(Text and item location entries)
========================================================================

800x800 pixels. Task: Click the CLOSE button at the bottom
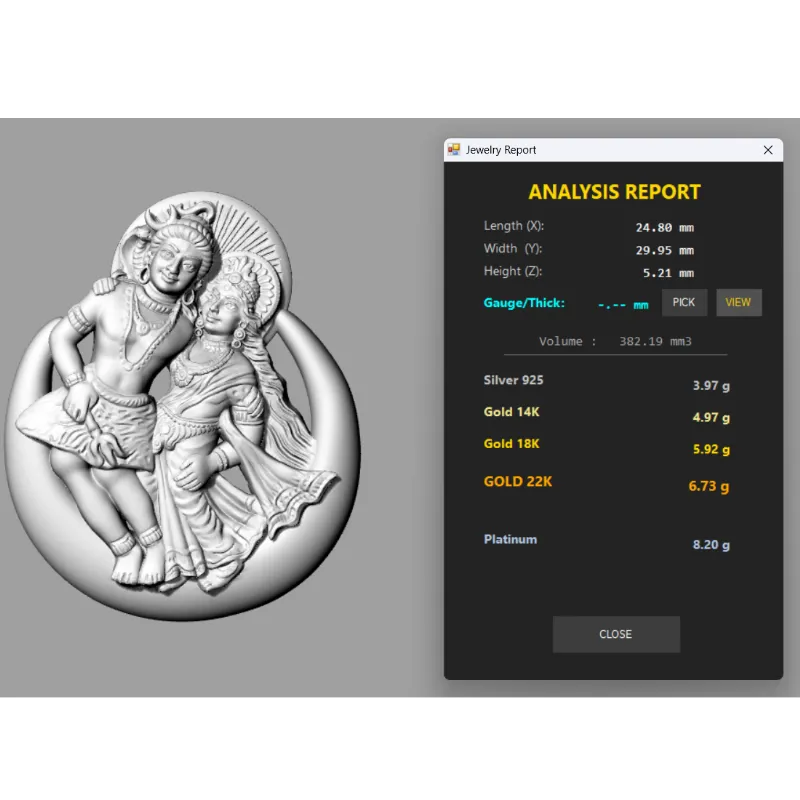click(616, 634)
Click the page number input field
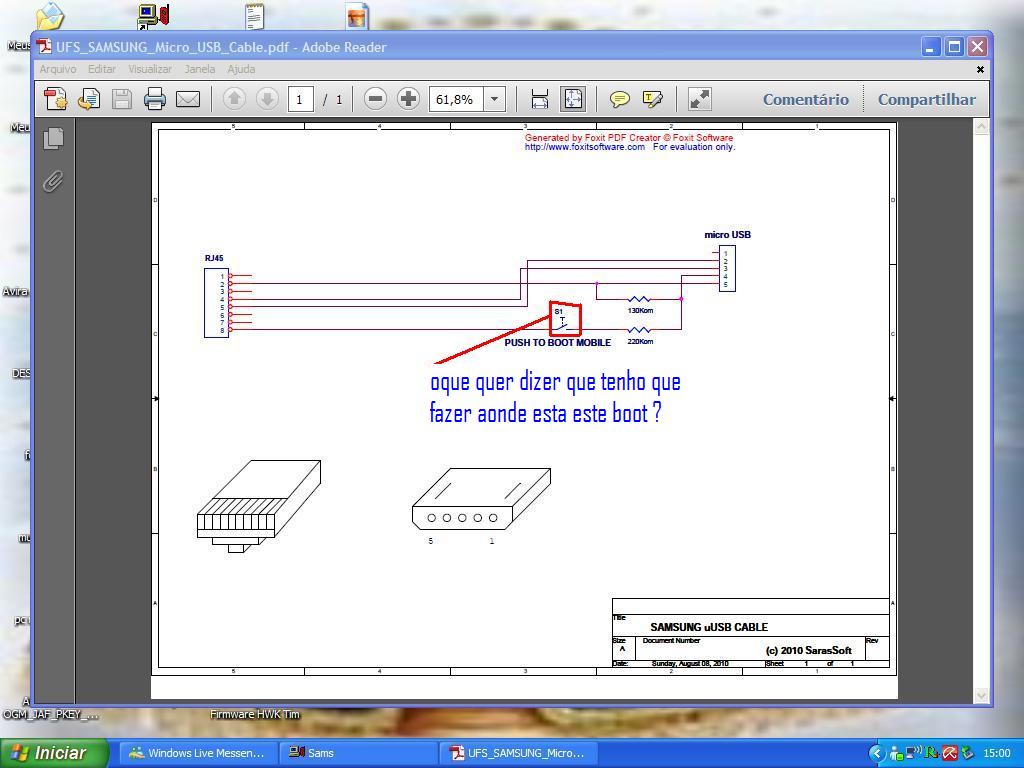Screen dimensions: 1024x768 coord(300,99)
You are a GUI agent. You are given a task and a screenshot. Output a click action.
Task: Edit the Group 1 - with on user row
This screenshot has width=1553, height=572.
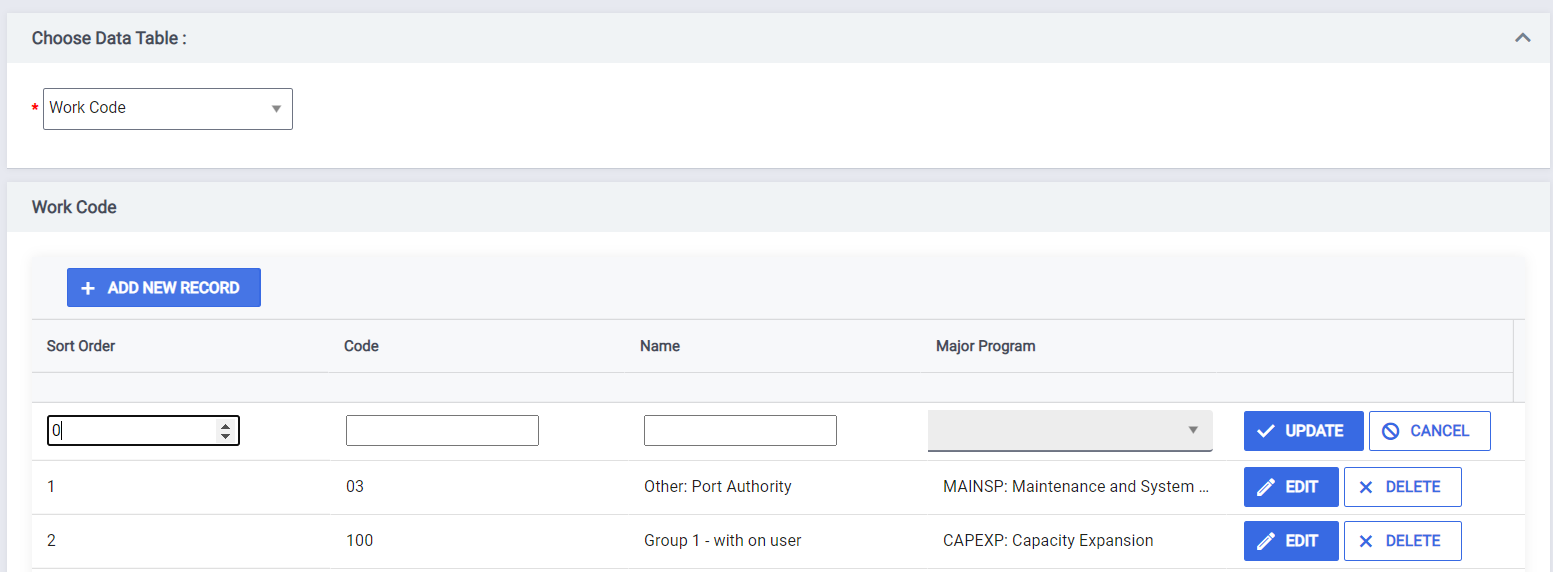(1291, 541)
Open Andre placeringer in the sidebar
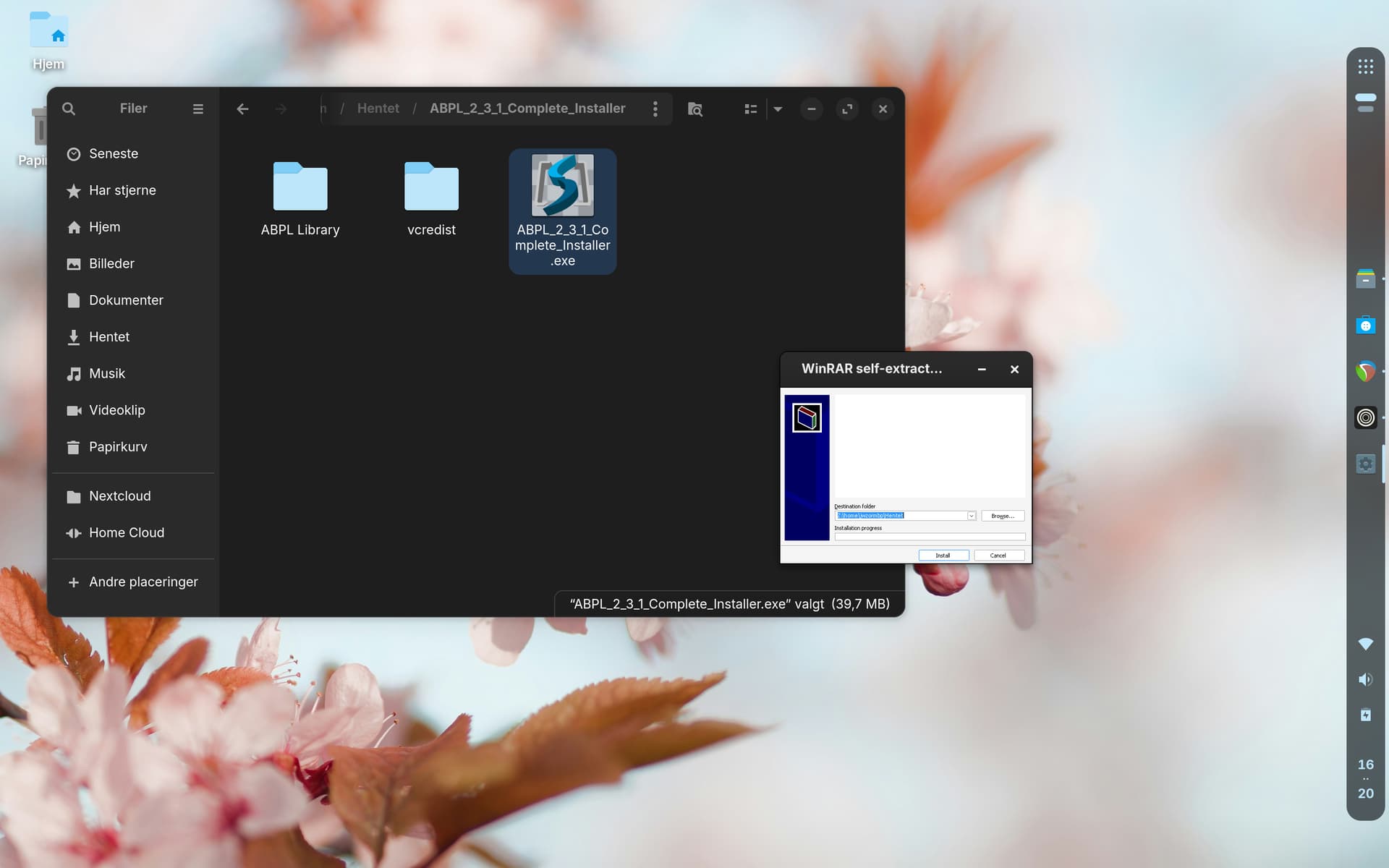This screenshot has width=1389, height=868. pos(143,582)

========================================================================

(JOB): Retype, word for word, everything from the line containing "You are a GUI" down to the last line of the data, leaving out the pictures.

(RESPONSE BELOW):
You are a GUI agent. You are given a task and a screenshot. Output a click action.
Task: Edit the Group 1 - with on user row
This screenshot has width=1553, height=572.
(1291, 541)
Open Andre placeringer in the sidebar
This screenshot has width=1389, height=868. pos(143,582)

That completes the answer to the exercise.